Я не могу без смеха вспомнить этот глупый случай, именно потому, что я
совершенно смутился от него. Потеря этого паспорта, о котором я несколько
лет мечтал, о котором два года хлопотал, в минуту переезда за границу,
поразила меня. Я был уверен, что я его положил в карман, стало, я его
выронил, - где же искать? Его занесло снегом... надобно просить новый,
писать в Ригу, может ехать самому; а тут сделают доклад, догадаются, что я к
минеральным водам еду в январе. Словом, я уже чувствовал себя в Петербурге,
образ Кокошкина и Сахтынского, Дубельта и Николая бродили в голове. Вот тебе
и путешествие, вот и Париж, свобода книгопечатания, камеры и театры... опять
увижу я министерских чиновников, квартальных и всяких других надзирателей,
городовых с двумя блестящими (248) пуговицами на спине, которыми они смотрят
назад... и прежде всего увижу опять небольшого сморщившегося солдата в
тяжелом кивере, на котором написано таинственное "4", обмерзлую казацкую
лошадь. Хоть бы кормилицу-то мне застать еще в "Тавроге", как она говорила.
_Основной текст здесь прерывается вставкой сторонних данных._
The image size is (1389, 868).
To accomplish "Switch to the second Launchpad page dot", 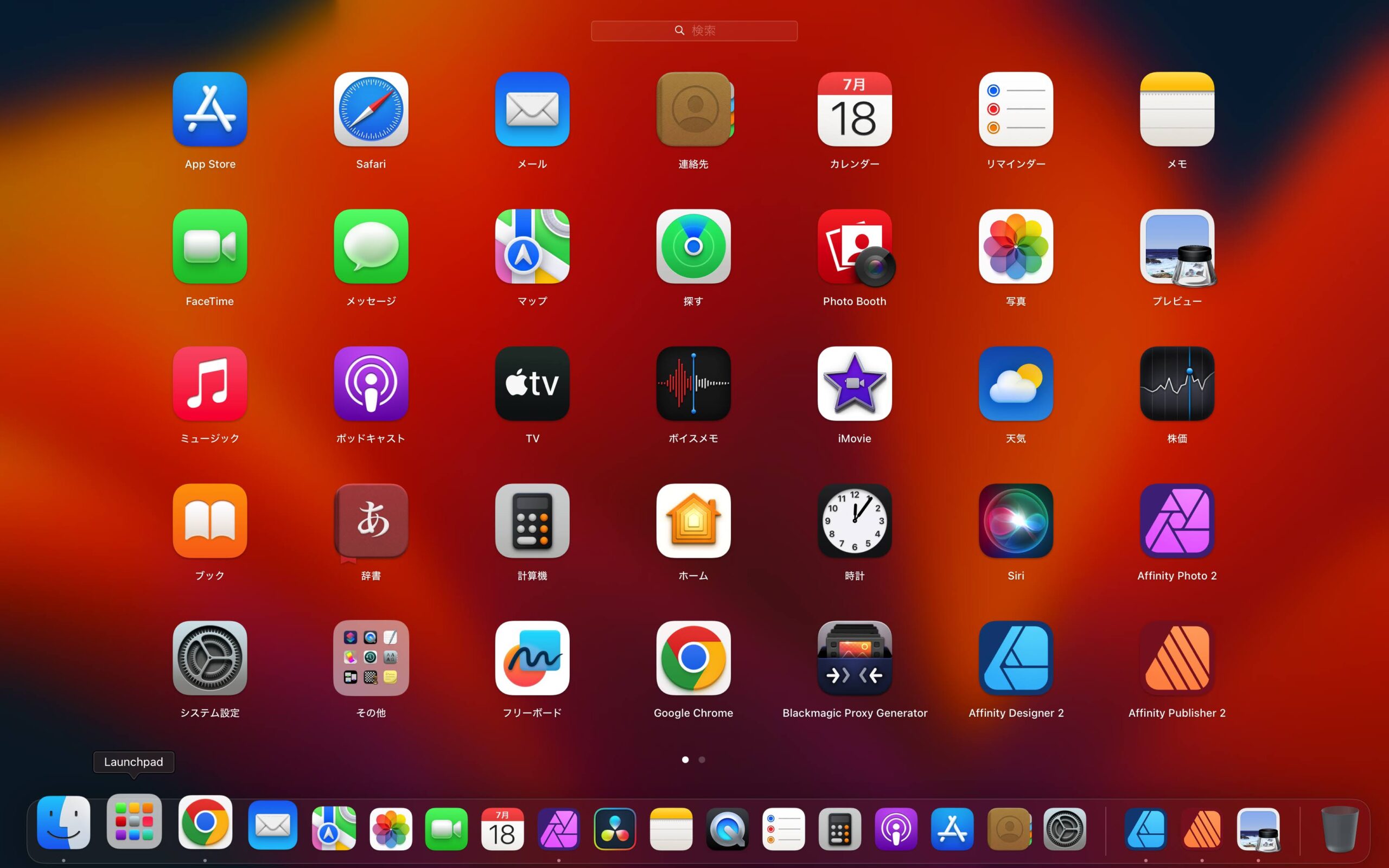I will (x=702, y=760).
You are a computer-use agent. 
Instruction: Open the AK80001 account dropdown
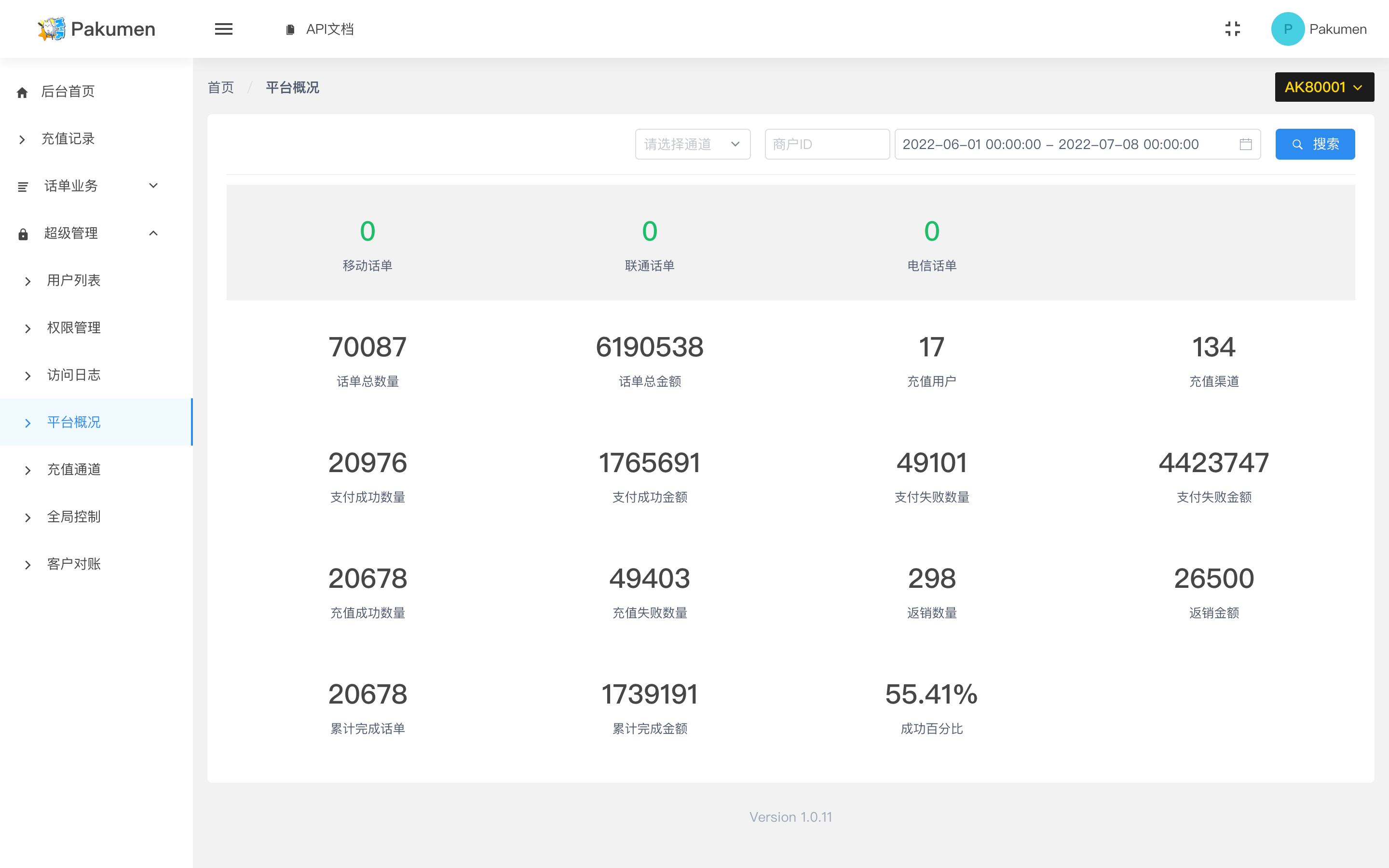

Между тем заложили большую печальную и угловатую лошадь в крошечные
санки. Я сел с почтальоном в военной шинели и ботфортах, почтальон
классически хлопнул классическим бичом - как вдруг ученый сержант выбежал в
сени в одних панталонах и закричалг
- Halt! Halt! Da ist der vermaledeite Pass6, - и он его держал
развернутым в руках.
Спазматический смех овладел мною.
- Что же вы это со мной делаете? Где вы нашли?
- Посмотрите, - сказал он, ваш русский сержант положил лист в лист, кто
же его там знал, я не догадался повернуть листа...
А ведь прочитал три раза: "Es ergehet deshalb an alle hohe Machte, und
an alle und jeder, welchen Standes und welcher Wiirde sie auch sein mogen:"7
..."В Кенигсберг я приехал усталый от дороги, от забот, от многого.
Выспавшись в пуховой пропасти, я на другой день пошел посмотреть город: на
дворе был теплый зимний день8, хозяин гостиницы предложил проехаться в
санях, лошади были с бубенчиками и колокольчиками, с страусовыми перьями на
голове... и мы были веселы, тяжелая плита была снята с груди, неприятное
чувство страха, щемящее чувство подозрения - отлетели. В окне книжной лавки
были выставлены карикатуры на Николая, я тотчас бросился купить целый запас.
Вечером я был в небольшом, грязном и плохом театре, но я и оттуда
возвратился взволнованным не актерами, а публикой, состоявшей большей частью
из работников и молодых людей; в антрактах все говорили громко и свободно,
все надевали шляпы (чрезвычайно важная вещь, - столько же, сколько право
бороду не брить и пр.). Эта развязность, этот элемент (249) более ясный и
живой, поражает русского при переезде за границу. Петербургское
правительство еще до того грубо и не обтерлось, до того - только деспотизм,
что любит наводить страх, хочет, чтоб перед ним все дрожало, словом хочет не
только власти, но сценической постановки ее. Идеал общественного порядка для
петербургских царей - передняя и казармы".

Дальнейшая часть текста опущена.